Monroe’s statement was especially bold in that the United States had no power to back it up. The president, following Adams, reckoned that the British would enforce his no-trespassing rule. Having lost the colonies that became the United States, the British had no desire to establish new American colonies; they merely wanted new customers, which American republics would provide but American colonies of Britain’s European rivals would not.
Monroe’s proclamation wasn’t spoken of as a “doctrine” of American foreign policy—a presidential statement of American interest and purpose—for decades after its articulation. Eventually, though, the United States grew powerful enough to defend the principle without British help and referred to it regularly as settled policy. The Monroe Doctrine was cited to support Cuban nationalists against Spain, leading to the Spanish-American War of 1898. The Monroe Doctrine warned Germany against conducting naval operations in American waters during World War I. Opponents of American entry into World War II said the United States had enough to do defending the Monroe Doctrine in the western hemisphere. During the Cuban missile crisis of 1962, Monroe’s keep-out demand was cited against the Soviets for their placing offensive missiles in Cuba.
By then other presidents had doctrines of their own. The Truman Doctrine, promising America support for countries struggling against communism, became a mainstay of American Cold War policy.
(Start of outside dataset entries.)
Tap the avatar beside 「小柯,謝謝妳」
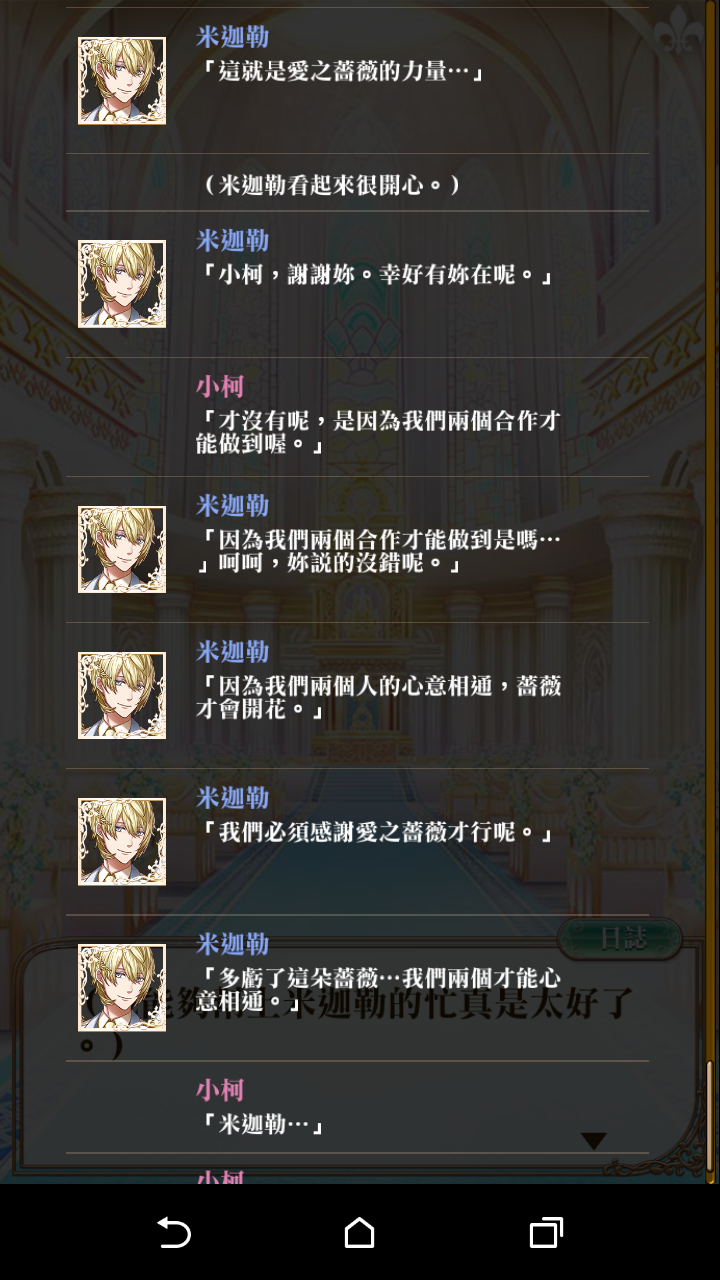click(122, 284)
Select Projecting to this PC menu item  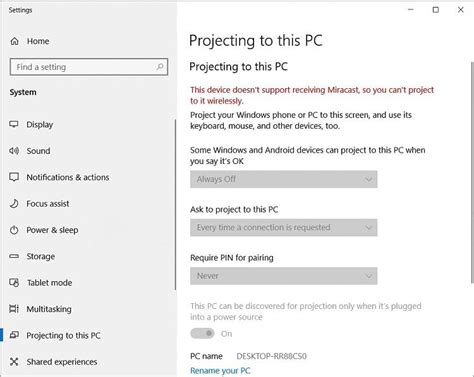[x=63, y=335]
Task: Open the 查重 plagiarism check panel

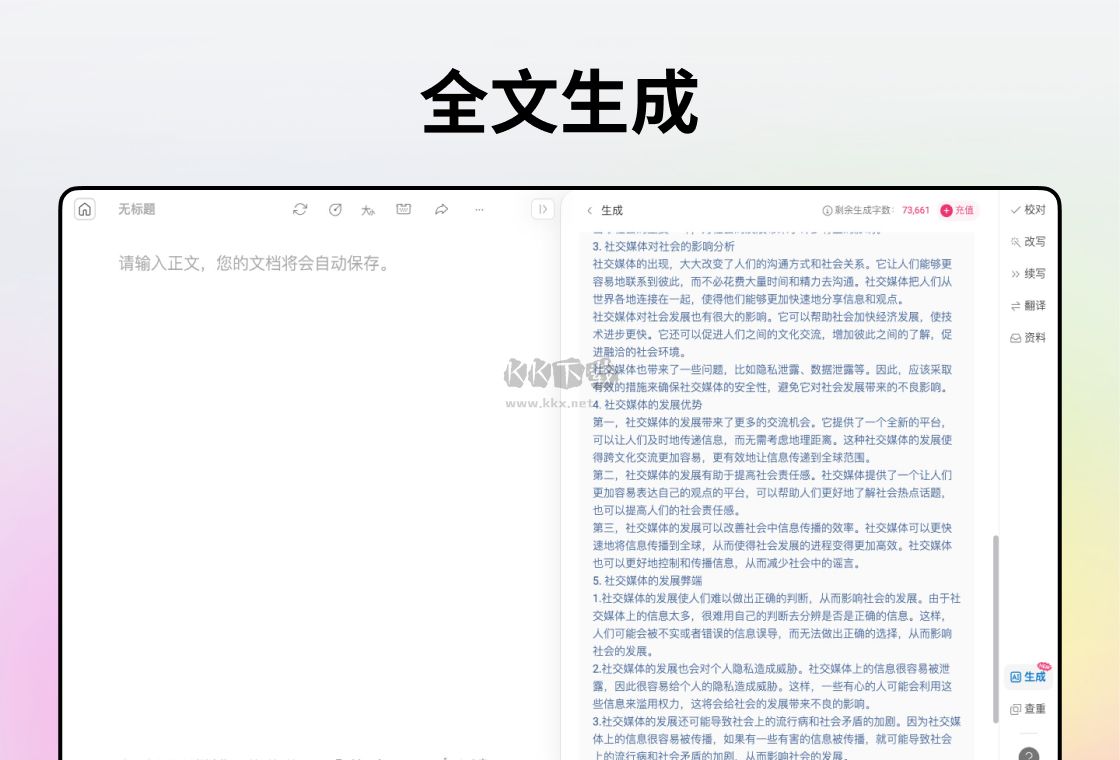Action: tap(1028, 708)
The Nixon Doctrine said American allies would receive American aid but would have to supply their own troops against insurgents and revolutionaries. The Carter Doctrine told the Soviets to stay away from the Persian Gulf and its oil fields. The Reagan Doctrine justified arms and funding for right-wing fighters against left-wing regimes.
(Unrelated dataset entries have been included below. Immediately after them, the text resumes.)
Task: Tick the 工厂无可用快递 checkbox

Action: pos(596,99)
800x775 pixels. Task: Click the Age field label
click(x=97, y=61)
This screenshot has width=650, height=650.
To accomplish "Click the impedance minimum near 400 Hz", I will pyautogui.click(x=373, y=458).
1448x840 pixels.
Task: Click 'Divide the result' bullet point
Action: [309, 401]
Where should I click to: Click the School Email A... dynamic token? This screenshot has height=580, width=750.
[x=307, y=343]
Perhaps the most striking thing about the doctrines was that they had no standing in law, either domestic or international. Congress wasn’t consulted, merely informed. Other countries weren’t required or asked to agree.
And yet they defined much of American policy toward the world. In doing so they expanded the reach of the presidency beyond anything the framers of the Constitution intended—and even beyond what the normally unassertive James Monroe anticipated from that single sentence in his annual message in 1823.
This is merely a footnote to Brands' (as usual) great essay. When he writes that Monroe was a William & Mary grad, it brought back pleasant memories of the two years (1967-69) I taught there. I loved the school and town (Williamsburg), but alas, I was there on a sabbatical replacement contract for a tenured faculty member. When she returned, I had to move on. I remember things like watching the colonial fife and drum corps march and fire period weapons, the excellent seafood in the area, etc. The only negative was having to drive 30 miles to Yorktown for Mexican food. LOL
Monroe is an irony in our history. He opposed the Constitution, preferring like Patrick Henry to retain the Articles of Confederation. Henry drrew the first Virginia congressional districts inder the Constitution and pitted his ally, Monroe, against Constitutionalist Madison, but Madison won anyway. Monroe went on to become the only president under the Constitution who actively opposed it.
As an aside, Monroe did have a distinguished career in the Revolutionary War.
You once noted at a book presentation about the advent of the "imperial presidency" which I think you attributed to actions undertaken by Teddy Roosevelt. But perhaps the acorn of the tree of imperial presidency was planted with the Louisiana Purchase, sprouted a bit more with the Monroe Doctrine?